Cualquiera que haya vivido la historia económica argentina sabe que, frente a saltos del dólar, este tipo de reacción suele generar más angustia
El presidente de la Nación, Javier Milei, explicó ayer que en los próximos meses la Argentina va a tener problemas para juntar reservas.
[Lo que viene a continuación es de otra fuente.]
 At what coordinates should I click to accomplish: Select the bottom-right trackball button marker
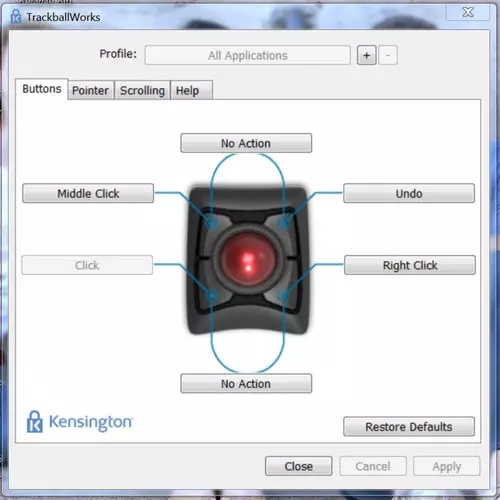(x=284, y=295)
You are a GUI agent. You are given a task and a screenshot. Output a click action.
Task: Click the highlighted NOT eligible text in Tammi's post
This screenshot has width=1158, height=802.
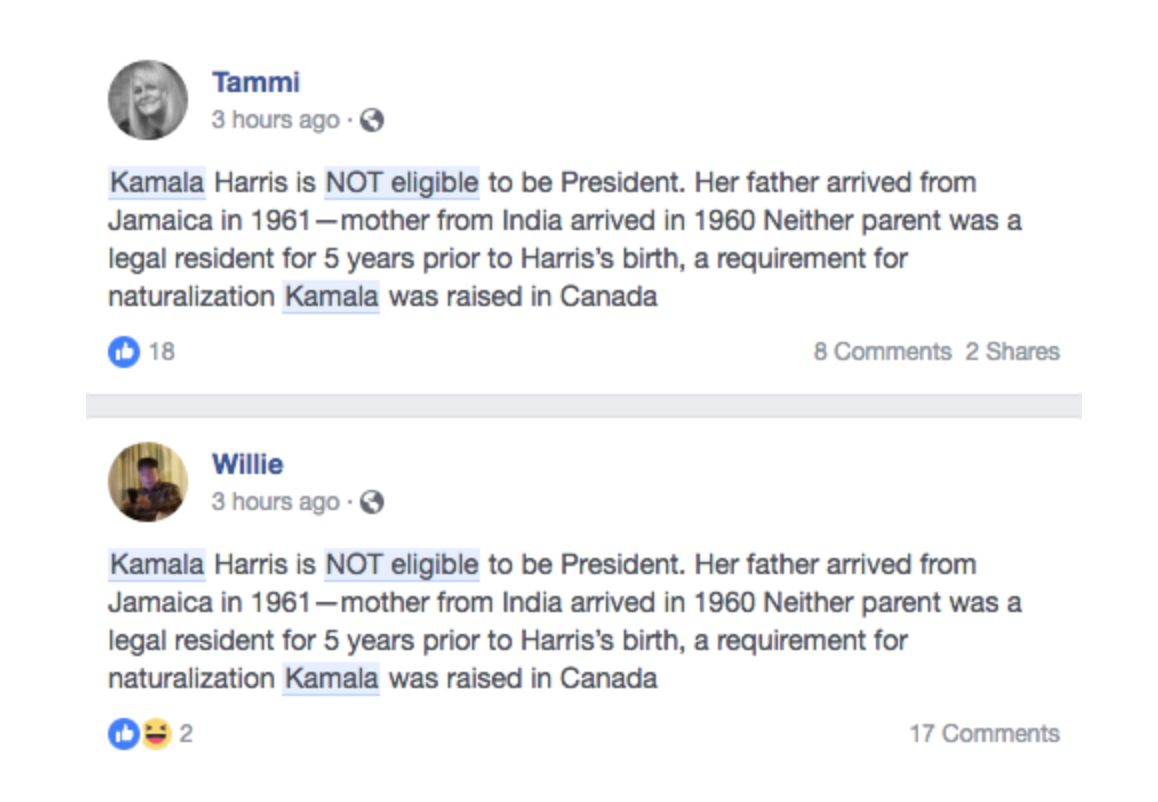[x=402, y=182]
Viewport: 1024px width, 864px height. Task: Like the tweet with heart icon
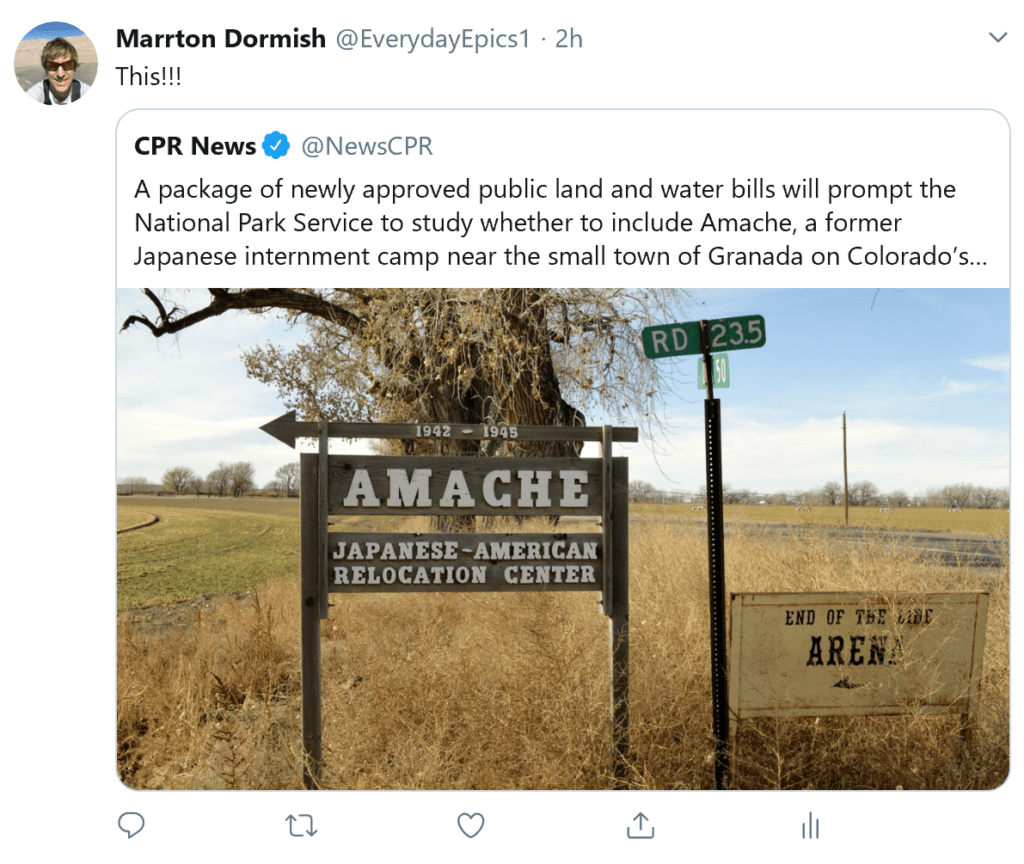click(x=471, y=825)
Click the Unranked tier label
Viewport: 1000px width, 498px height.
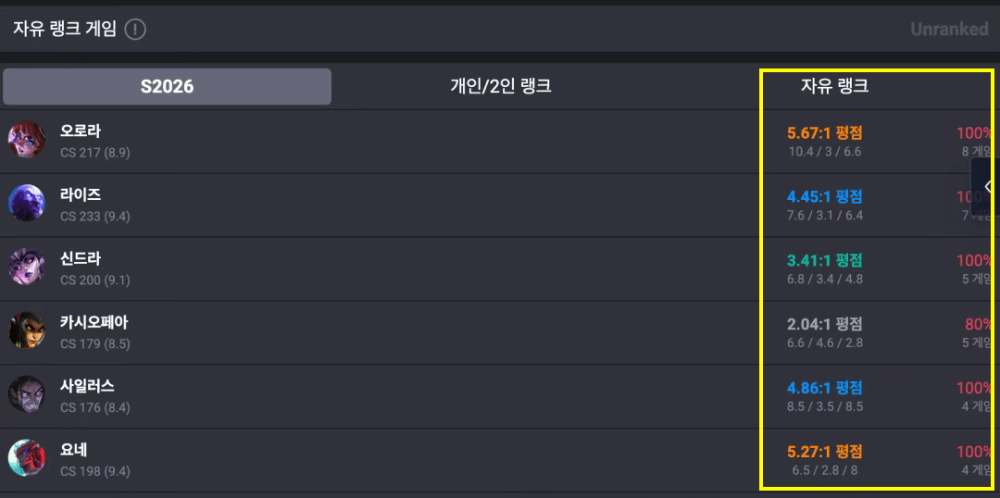point(948,29)
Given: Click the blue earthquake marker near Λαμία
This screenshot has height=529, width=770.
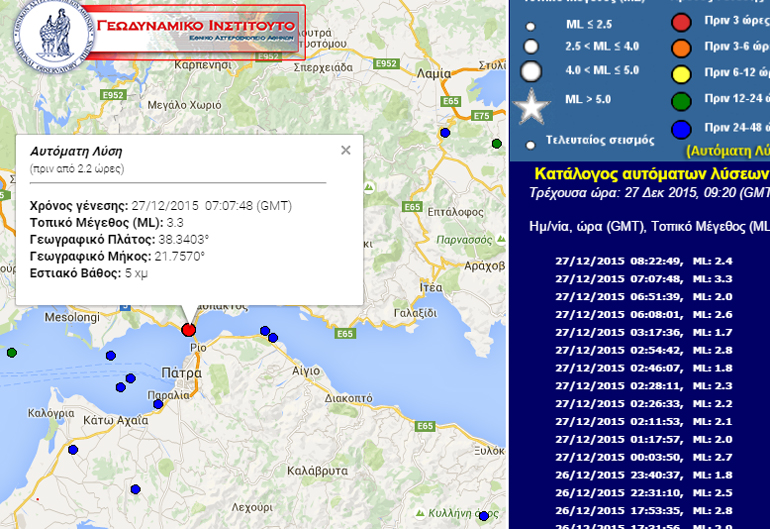Looking at the screenshot, I should tap(445, 132).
Pero, aclaró, “cero pánico”. Cualquiera que haya vivido la historia económica argentina sabe que ese tipo de reacción suele generar más angustia. Cuando un presidente o ministro argentino dice que “el que apuesta al dólar pierde”, probablemente suba el dólar. Cuando otro dice “el que puso dólares recibirá dólares”, seguramente ocurra lo contrario. Pero tal vez ahora sea distinto y el “cero pánico” de Milei calme todas las incertidumbres.
Sin embargo, hay algunos motivos para dudar. Uno es que durante las últimas semanas los dólares paralelos se apreciaron un 50 por ciento. En abril, Milei mismo había dicho que era una “estupidez” acelerar la devaluación del dólar oficial porque los “libres” estaban al mismo precio y eso expresaba el valor de mercado. Esa misma lógica, la del Milei de hace solo tres meses, debería producir una devaluación del 50 por ciento en estos días. Pero Milei no la aplica. Esas idas y vueltas presidenciales no son muy tranquilizadoras. Lo mismo pasa con las promesas de dolarización, los anuncios de recuperación en V, los cambios permanentes acerca de las condiciones necesarias para salir del cepo y tantas otras cosas. Milei es un presidente que habla mucho y no siempre dice lo mismo. Así que eso de “cero pánico” puede referirse a un sentimiento volátil.